──────── Provided material
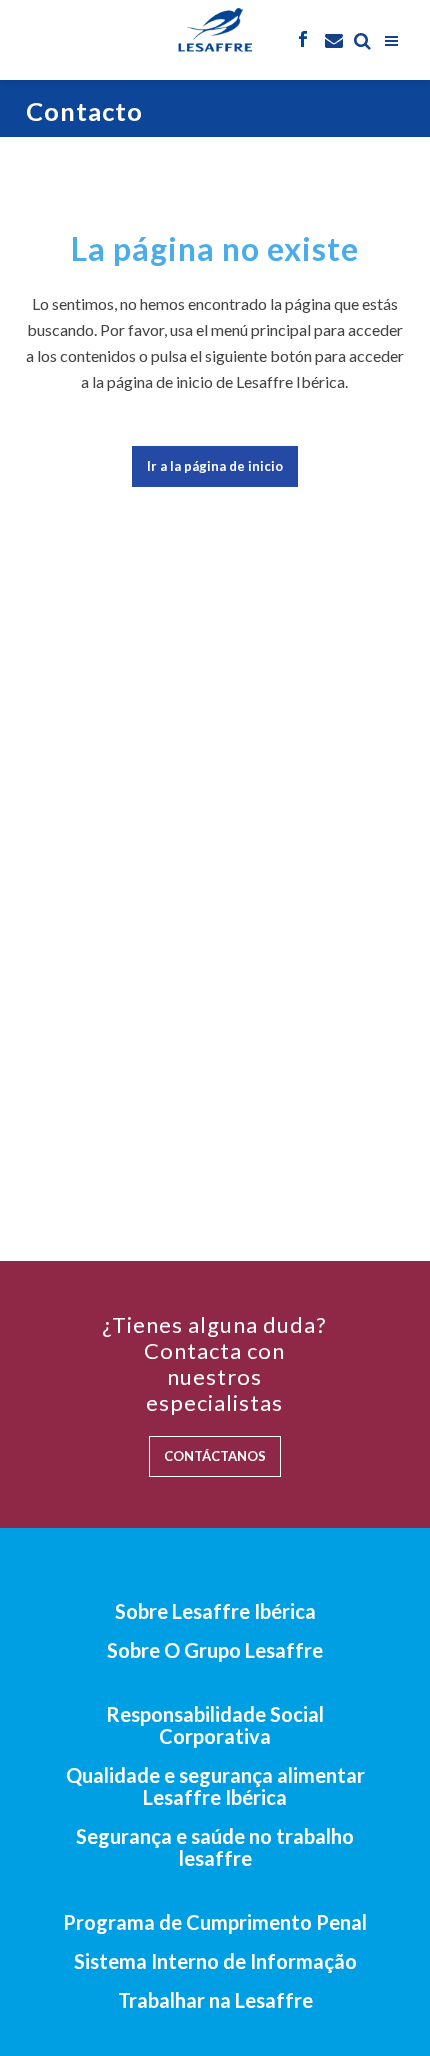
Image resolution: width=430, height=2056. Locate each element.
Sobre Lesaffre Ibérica (215, 1611)
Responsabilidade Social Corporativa (215, 1725)
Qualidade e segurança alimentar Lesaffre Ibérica (215, 1786)
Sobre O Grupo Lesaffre (215, 1650)
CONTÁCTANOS (215, 1456)
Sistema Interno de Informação (215, 1961)
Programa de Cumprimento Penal (215, 1922)
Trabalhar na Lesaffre (215, 2000)
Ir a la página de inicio (215, 466)
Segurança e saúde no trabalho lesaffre (215, 1847)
────────────────
» Problem
Once the line containing "Sistema Interno de Informação (215, 1961)" is found, please retype it and every remaining line of the listing above, exactly, with nothing else.

» Response box
Sistema Interno de Informação (215, 1961)
Programa de Cumprimento Penal (215, 1922)
Trabalhar na Lesaffre (215, 2000)
Ir a la página de inicio (215, 466)
Segurança e saúde no trabalho lesaffre (215, 1847)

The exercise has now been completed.